14Quand on prend cela en considération, il est difficile de dire que le développement des communautés LGBT en Corée du Sud ainsi que l’institutionnalisation de divers savoirs sociaux sur l’identité sexuelle ne sont pas liés, pour la plupart, à la globalisation des médias ainsi qu’à la circulation des marchandises. Par les termes mêmes de « gay », « lesbienne », « trans », etc., par les qualificatifs qui servent à définir un rôle sexuel comme « top/bottom » et « butch/fem » et jusqu’aux expressions qui déterminent un acte politique et social comme « coming-out », « homophobie », « pride », « outing », « communauté », l’identité de la communauté LGBT sud-coréenne imiterait en majeure partie l’identité homosexuelle américaine et occidentale. Ce processus d’imitation et de réappropriation a été rendu possible par la globalisation des médias qui ont véhiculé les identités gaies, lesbiennes à travers divers produits. Les discours universitaires ont joué un rôle très important dans « la globalisation gaie ». Les savoirs scientifiques comme la théorie queer, le cinéma queer, les études gaies et lesbiennes, sont présents en études culturelles, cinématographiques, littéraires, etc.
15Par conséquent, l’institutionnalisation internationale des droits humains et la mondialisation des échanges ont forgé l’identité des minorités sexuelles dans la société sud-coréenne et ont exercé une influence notable dans sa régulation.
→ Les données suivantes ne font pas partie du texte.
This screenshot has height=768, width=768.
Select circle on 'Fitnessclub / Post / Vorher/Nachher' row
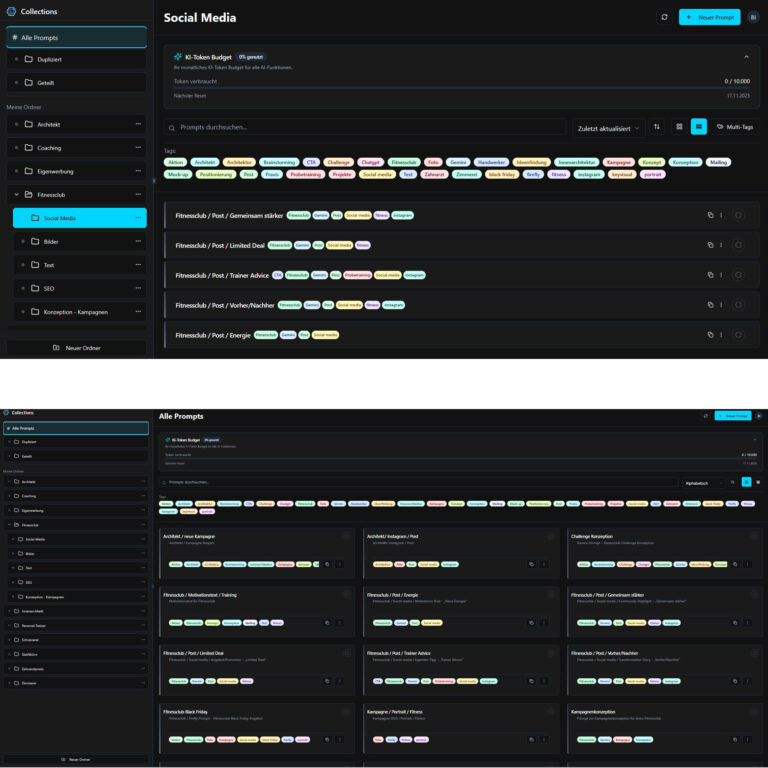click(738, 305)
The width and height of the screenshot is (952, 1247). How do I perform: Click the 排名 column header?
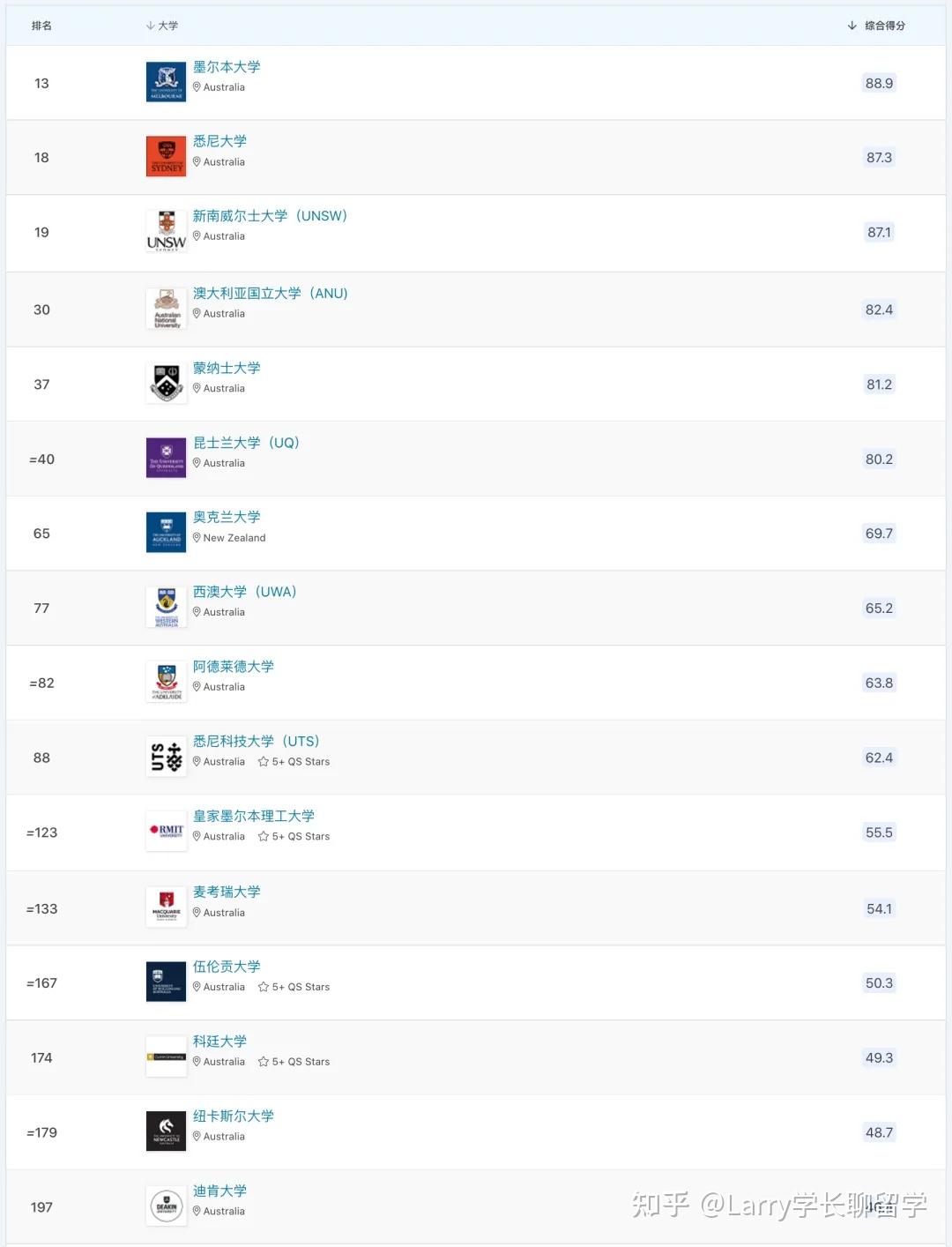(x=41, y=26)
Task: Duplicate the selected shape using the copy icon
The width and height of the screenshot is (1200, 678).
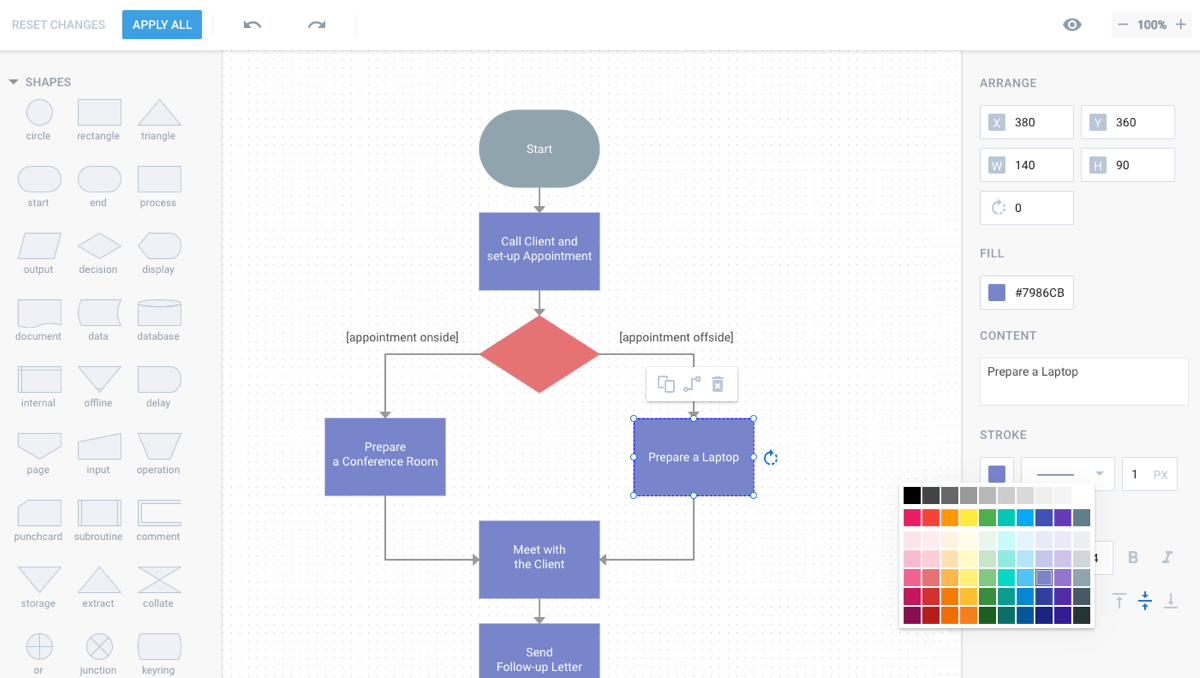Action: tap(667, 384)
Ces causes doivent être pensées comme des éléments qui ont préparé à « la possibilité de reconnaissance » qui était éminemment nécessaire pour se définir et avoir conscience de son identité en tant que minorité sexuelle au sein de la société. En revanche, il serait hâtif d’estimer que la culture homosexuelle occidentale a été simplement « importée » en Corée du Sud. Le changement néolibéral de la société sud-coréenne après le mouvement de démocratisation des années 1980 a été au fondement d’importantes transformations dans la sphère de la vie quotidienne, tout comme on peut le voir à travers les discours sur les nouvelles générations.
16Il a été difficile de maintenir une division sexuelle entre un mari, pilier économique de la famille, et une épouse chargée de fournir une protection émotionnelle. Le taux de divorces des couples mariés est monté en flèche, il y a eu une réorganisation des relations qui se fondaient sur l’intimité. De plus, le plaisir sexuel et le désir sont devenus des questions cruciales au sein des relations intimes. La sexualité s’est ainsi peu à peu éloignée de la procréation et de la famille pour devenir un moyen de réalisation de soi et de sa liberté individuelle. Le désir homoérotique s’est alors retrouvé face à une situation nouvelle, qui n’est pas pour autant synonyme d’oppression ou de discrimination. Comme cela a déjà été mentionné, les relations intimes (d’un point de vue large) entre personnes du même sexe, que l’on peut recouper sous le terme d’homosocialité, existaient déjà puisque les rapports homosexuels, largement répandus, n’avaient aucun lien avec une quelconque identité sexuelle. Au contraire, c’est à cet instant qu’est advenu un nouvel ordre sexuel par lequel le sujet construit et établit sa propre identité.
17C’est ainsi que des personnes se sont éloignés d’une subculture ghettoïsée pour prendre conscience de leur désir homosexuel. Leurs réseaux ont été définis par le concept de « culture » pour qu’apparaisse un nouveau mouvement qui organise leurs relations. Le point de départ communément donné est le premier rassemblement d’homosexuels connus en Corée du Sud « Ch’odonghoe » puis les suivants (« Ch’ingu sai » ou « Kkirikkiri », etc.) qui forment une sorte d’arrière-plan à ce mouvement. On suppose que ces rassemblements ont augmenté l’intérêt social à propos du sida et ont contribué à inonder la société sud-coréenne d’informations à propos de cette subculture homosexuelle. C’est ce qui a permis de définir la sociabilité homosexuelle préexistante sous le concept de « culture ». En réalité, les groupes tels que Ch’odonghoe et Ch’ingusai ont publié des magazines qui ont laissé comprendre que l’objectif de leurs activités était de créer une « culture commune », grâce à la mise en pratique de rites et d’habitudes des rapports homosexuels dans des bars, cinémas, bains publics et sauna pour améliorer ce qui était préalablement appelé la « culture de Nakwŏndong9 ». Peu après, les rassemblements homosexuels à l’université ont soulevé des questions radicales à propos des politiques sexuelles mais cela a eu pour effet de créer un modèle d’homosexualité à partir d’une autre identité culturelle commune.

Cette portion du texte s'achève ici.